减数分裂是真核生物有性生殖产生单倍体配子的必需环节，其核心事件包括同源染色体间的配对、联会、重组和分离。染色体的构建，包括相对松散的常染色质和高度浓缩的异染色质，对减数分裂核心事件的顺利进行至关重要。迄今，减数分裂过程中特异的异染色质形成和浓缩机制尚不清楚。本项目前期研究发现DNA聚合酶POLε参与减数分裂异染色质的形成，并证明其催化亚基的N端和C端分别识别染色质浓缩因子MORC1和组蛋白H3.1。在此基础上，本研究将深入研究：1）POLε与其互作因子的染色质浓缩表型及遗传关系；2）POLε如何识别并招募MORC1；3）POLε的C端锌指结构域结合组蛋白H3.1的分子基础和体内功能；4）POLε调控减数分裂基因沉默的功能。本研究最终将阐明DNA聚合酶POLε在执行DNA复制功能后，如何通过其C端装载组蛋白H3.1，并通过N端招募浓缩因子MORCs，进而形成高度浓缩的异染色质的分子机制。

Meiosis is essential for generating haploid games during sexual reproduction in most eukaryotes and its crucial events include paring, synapsis, recombination and segregation between homologous chromosomes.
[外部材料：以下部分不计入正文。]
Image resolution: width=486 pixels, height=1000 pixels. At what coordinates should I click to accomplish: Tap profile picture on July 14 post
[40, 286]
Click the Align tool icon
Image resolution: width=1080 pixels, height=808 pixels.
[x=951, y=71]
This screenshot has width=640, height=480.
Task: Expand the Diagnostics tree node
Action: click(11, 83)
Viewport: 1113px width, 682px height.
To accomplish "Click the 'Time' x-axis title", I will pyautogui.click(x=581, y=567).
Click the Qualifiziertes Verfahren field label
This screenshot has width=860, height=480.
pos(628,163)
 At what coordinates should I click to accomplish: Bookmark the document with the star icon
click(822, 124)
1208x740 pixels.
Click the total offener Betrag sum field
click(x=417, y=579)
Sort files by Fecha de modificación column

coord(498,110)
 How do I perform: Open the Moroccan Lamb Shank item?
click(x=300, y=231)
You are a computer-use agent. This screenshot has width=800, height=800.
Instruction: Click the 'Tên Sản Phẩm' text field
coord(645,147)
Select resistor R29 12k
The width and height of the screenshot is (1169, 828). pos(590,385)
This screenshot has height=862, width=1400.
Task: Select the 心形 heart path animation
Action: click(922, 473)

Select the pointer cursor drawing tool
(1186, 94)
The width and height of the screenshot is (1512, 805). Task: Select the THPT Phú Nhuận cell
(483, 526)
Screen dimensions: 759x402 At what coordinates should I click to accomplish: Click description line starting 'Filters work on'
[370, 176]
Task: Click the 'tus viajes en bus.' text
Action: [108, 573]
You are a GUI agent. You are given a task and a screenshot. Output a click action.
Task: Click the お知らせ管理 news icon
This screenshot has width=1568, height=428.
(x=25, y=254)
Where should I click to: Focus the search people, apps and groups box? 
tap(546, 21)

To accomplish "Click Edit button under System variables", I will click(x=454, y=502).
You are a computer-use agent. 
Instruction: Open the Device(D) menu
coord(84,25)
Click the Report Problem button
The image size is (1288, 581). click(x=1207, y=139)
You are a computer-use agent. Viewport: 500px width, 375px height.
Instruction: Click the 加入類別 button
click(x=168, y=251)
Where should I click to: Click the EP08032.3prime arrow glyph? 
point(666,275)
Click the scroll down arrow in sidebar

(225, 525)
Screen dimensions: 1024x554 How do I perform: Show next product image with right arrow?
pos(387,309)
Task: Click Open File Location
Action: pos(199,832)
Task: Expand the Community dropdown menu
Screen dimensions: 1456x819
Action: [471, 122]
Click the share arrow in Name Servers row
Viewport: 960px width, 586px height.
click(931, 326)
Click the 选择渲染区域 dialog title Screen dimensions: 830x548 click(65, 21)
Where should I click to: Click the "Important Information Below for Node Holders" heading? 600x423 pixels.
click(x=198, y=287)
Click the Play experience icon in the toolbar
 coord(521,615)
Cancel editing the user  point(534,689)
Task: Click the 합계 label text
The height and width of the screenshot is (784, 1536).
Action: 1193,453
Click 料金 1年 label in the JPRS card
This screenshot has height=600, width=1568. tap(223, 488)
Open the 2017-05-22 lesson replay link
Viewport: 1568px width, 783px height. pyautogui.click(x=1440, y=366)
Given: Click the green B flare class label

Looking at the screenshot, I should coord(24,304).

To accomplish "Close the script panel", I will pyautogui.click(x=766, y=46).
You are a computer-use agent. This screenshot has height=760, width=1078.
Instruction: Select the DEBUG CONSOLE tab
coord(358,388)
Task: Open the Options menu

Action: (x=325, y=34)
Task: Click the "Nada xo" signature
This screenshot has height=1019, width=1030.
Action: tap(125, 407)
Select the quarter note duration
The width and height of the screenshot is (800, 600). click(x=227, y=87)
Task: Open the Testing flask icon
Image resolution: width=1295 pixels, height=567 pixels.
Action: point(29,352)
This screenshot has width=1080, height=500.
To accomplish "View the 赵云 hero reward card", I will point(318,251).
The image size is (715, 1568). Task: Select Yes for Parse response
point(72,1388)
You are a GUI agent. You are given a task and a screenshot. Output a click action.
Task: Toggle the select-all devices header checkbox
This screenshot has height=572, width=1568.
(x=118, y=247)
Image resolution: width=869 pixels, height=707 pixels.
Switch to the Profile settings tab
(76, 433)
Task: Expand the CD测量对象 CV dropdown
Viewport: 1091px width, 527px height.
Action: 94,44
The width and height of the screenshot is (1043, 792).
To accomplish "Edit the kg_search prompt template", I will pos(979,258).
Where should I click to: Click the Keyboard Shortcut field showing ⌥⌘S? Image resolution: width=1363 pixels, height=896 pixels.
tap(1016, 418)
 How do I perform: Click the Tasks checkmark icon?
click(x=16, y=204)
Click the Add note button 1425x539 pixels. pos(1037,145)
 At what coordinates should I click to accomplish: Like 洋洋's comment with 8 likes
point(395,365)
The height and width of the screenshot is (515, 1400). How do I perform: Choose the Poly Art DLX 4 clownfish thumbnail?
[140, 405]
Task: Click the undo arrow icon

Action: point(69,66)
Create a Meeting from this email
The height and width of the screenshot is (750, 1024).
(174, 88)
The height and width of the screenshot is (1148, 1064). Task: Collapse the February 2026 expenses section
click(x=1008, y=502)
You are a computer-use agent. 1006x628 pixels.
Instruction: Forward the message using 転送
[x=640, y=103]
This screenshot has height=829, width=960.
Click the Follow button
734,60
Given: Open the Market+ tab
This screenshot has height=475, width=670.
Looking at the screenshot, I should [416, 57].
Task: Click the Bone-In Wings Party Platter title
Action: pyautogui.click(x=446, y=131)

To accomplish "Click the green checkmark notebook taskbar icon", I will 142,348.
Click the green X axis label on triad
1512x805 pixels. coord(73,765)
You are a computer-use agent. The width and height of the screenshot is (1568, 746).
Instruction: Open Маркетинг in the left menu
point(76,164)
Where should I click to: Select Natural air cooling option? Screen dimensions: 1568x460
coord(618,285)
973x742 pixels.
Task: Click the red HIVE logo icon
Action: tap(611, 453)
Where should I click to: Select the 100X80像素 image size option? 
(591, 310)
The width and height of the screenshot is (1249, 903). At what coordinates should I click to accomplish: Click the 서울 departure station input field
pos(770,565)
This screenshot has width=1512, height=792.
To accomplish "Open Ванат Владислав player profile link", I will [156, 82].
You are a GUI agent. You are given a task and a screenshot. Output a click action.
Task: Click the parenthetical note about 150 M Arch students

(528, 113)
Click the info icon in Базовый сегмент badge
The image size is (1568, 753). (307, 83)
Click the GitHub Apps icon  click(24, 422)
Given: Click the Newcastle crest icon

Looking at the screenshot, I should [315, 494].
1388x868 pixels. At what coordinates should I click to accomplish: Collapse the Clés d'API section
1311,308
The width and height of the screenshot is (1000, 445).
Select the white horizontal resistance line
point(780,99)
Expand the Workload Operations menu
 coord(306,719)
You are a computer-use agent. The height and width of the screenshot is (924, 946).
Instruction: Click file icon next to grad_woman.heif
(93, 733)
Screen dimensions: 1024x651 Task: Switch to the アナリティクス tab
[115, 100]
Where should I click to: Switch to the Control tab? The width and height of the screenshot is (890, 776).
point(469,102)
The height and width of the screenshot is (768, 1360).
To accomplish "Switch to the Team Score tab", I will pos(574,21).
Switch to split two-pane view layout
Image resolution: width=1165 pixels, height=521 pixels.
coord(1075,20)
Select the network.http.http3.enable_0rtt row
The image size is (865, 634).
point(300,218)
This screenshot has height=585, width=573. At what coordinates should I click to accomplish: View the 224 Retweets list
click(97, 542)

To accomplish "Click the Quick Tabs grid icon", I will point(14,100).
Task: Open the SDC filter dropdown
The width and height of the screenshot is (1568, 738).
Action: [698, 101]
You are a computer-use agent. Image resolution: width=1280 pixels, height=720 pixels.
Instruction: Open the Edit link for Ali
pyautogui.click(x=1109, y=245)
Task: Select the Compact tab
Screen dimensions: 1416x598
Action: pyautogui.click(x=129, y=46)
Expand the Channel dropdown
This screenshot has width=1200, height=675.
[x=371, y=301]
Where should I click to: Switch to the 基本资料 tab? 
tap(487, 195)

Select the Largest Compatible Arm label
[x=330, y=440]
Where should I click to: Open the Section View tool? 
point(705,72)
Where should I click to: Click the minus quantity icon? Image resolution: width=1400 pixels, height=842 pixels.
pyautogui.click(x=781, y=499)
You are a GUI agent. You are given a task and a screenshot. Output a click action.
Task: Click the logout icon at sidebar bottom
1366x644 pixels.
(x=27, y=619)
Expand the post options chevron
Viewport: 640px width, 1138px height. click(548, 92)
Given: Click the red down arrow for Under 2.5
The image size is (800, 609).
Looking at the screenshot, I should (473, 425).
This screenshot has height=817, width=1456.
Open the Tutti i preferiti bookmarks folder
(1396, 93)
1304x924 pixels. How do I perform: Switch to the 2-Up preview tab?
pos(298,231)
Chromosomes are composed of relatively less condensed euchromatin and extremely condensed heterochromatin, which ensure the normal progression of homolog chromosomes interaction. To date, the molecular mechanisms in regulating meiotic heterochromatin condensation remain largely unknown. We previously found that Arabidopsis catalyze subunit of DNA polymerase POL ε (POLE1) is required for the normal formation of meiotic heterochromatin, and demonstrated that POLE1-N and -C termini specifically interact with chromosome condensation factor ATPase MORC1 (microrchidia 1) and histone variant H3.1，respectively. Based on the previous results, this project will in depth study: 1) the phenotypes and genetic relationship between the mutants of POLE1 and MORC1; 2) the regulatory mechanism of recruitment of MORC1 by POL ε; 3) the molecular basis and in vivo function of selectively recognition of histone variant H3.1 by the C-terminal zinc finger domain of POL ε; 4) the role of POL ε in gene silencing during meiosis. Taken together, this project will finally address the molecular mechanisms of which POL ε specifically recognizes histone variant H3.1 by its C-terminal zinc finger domain and recruits chromosome condensation factor MORC1 by its N-terminal EXO domain, thus ensuring meiotic heterochromatin condensation.